Существует два типа задач, с которыми сталкивается руководитель, приходя на новую должность. Одно дело — поддерживать и совершенствовать систему, которая так или иначе работает. И совсем другое — удержать ее от развала.
В первом случае можно присматриваться, вживаться, изучать людей, с которыми свела судьба. Когда же, как у меня, все рушилось под руками, требовались меры быстрой стабилизации. Идея, с которой я начал, выглядела предельно простой. Хоть как-то повысить ответственность, чуть-чуть поднять дисциплину, оперативно пересмотреть принципы материальной заинтересованности. И всю эту систему (из громадного числа поставщиков, транспортных организаций, баз, магазинов) связать, восстановив те связи, которые когда-то работали и давали результат.
Вы скажете: боже мой, ничего себе великие цели! Пришел цербер, который мощной «давиловкой» решил заставить людей работать… Да, не скрою, вначале именно так. И это самый трудный период во всей этой страшной истории.

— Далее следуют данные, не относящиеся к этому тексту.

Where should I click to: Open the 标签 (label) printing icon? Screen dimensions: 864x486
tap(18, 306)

Я ездил по базам. Не только днем, но и ночью. Практически директора никогда не знали, в какой момент могу вдруг появиться. Руководители овощного комплекса стали работать в условиях, когда высшее начальство знает об их работе больше просто потому, что они ночью спят.
Конечно, приходить на службу (а я дал зарок никогда не опаздывать) после бессонной ночи довольно трудно. Не говорю уже о домашних проблемах. Семья меня просто не видела. Если бы не полное доверие жены, не обошлось бы 6ез семейных сцен. К счастью, у нас в доме такого никогда не бывало. Крепкая семья — это, кстати, мощный ресурс руководителя. Как и здоровье. Мне требовалось запустить механизм повышения ответственности, и физическая выносливость была тем единственным средством, которым я тогда располагал.

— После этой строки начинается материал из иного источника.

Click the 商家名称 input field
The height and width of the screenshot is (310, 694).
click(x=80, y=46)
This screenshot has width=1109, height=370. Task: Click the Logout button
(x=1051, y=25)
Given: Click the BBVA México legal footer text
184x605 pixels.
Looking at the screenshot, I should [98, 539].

«Кадры решают все», — говорил когда-то товарищ Сталин. То же самое, хотя и другими словами, повторяют предприниматели. Ни один менеджер, каким бы гениальным он ни был, не может держать руки сразу на всех кнопках. Любое решение должно кем-то подхватываться, причем этот кто-то должен понимать твои цели.

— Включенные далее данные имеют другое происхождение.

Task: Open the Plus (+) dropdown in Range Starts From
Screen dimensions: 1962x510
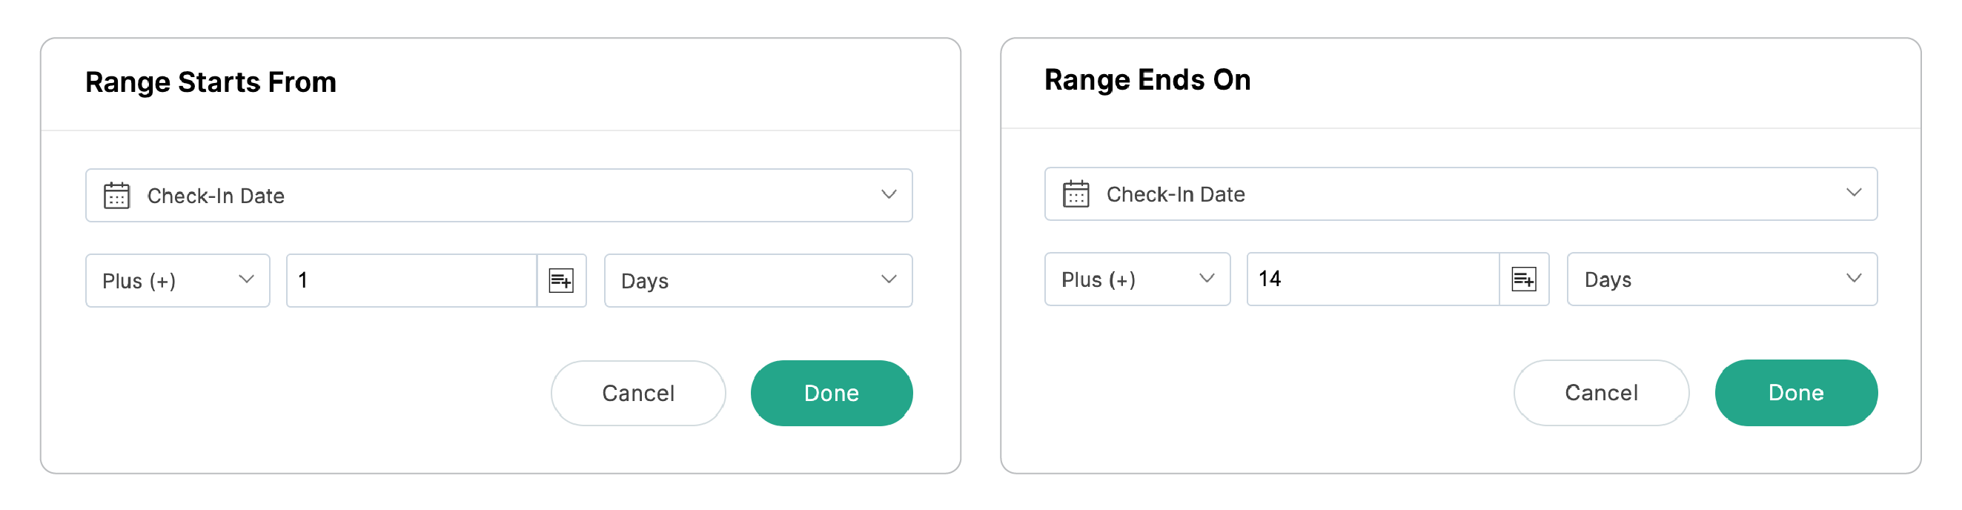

Кого я искал — честных? Умных? Любящих заработать? Все эти качества важны и полезны. Но есть одно, важнее их всех. Я искал честолюбивых. Тех, кого можно задеть за живое. Кто умеет обижаться, когда работа не оценена. Кому удовлетворение приносят не только деньги, но и признание. Мне понадобились люди, желавшие заявить миру, что способны исправить то, что кажется неисправимым. Таких всегда мало. Но если нашел хоть нескольких, можешь быть уверен: условия для успеха у тебя есть.
Я ездил по базам, и эти поездки убеждали, что отдельные островки в разваленной системе продолжали работать. Какие-то люди старались хоть что-то наладить. Кому-то было небезразлично, как идут дела.
Так бывает всегда. В любой, даже самой уродливой, системе встречаются люди с нормальной совестью. Есть те, кто хочет и умеет работать. И даже такие, кто болеет за дело. Их немного, но они обязательно есть. По каким-то неведомым социальным законам человеческий коллектив никогда не подбирается из одних негодяев. Университет отличается от вокзальной ночлежки не тем, что один привлекает чад божьих, а другая — пасынков дьявола. Злые и добрые, жулики и честняги есть всюду, и даже примерно в одной и той же пропорции. Просто человек — существо, которое легко приноравливается к тому, чего требует коллектив. Каким же образом из ста тысяч выявить нескольких заинтересованных? Концепция формулировалась просто: «не начальствовать, а помогать».
Я объезжал министерства, «вышибая» ресурсы. Опыт работы директором тут пригодился. Благодаря бесконечным поездкам, звонкам, встречам на базы стали поступать и болгарские кары, и арматура для холодилок, и контейнеры, и запчасти, и аммиак. Все это проза. Но именно она определяла, будут ли люди работать или все пойдет прахом.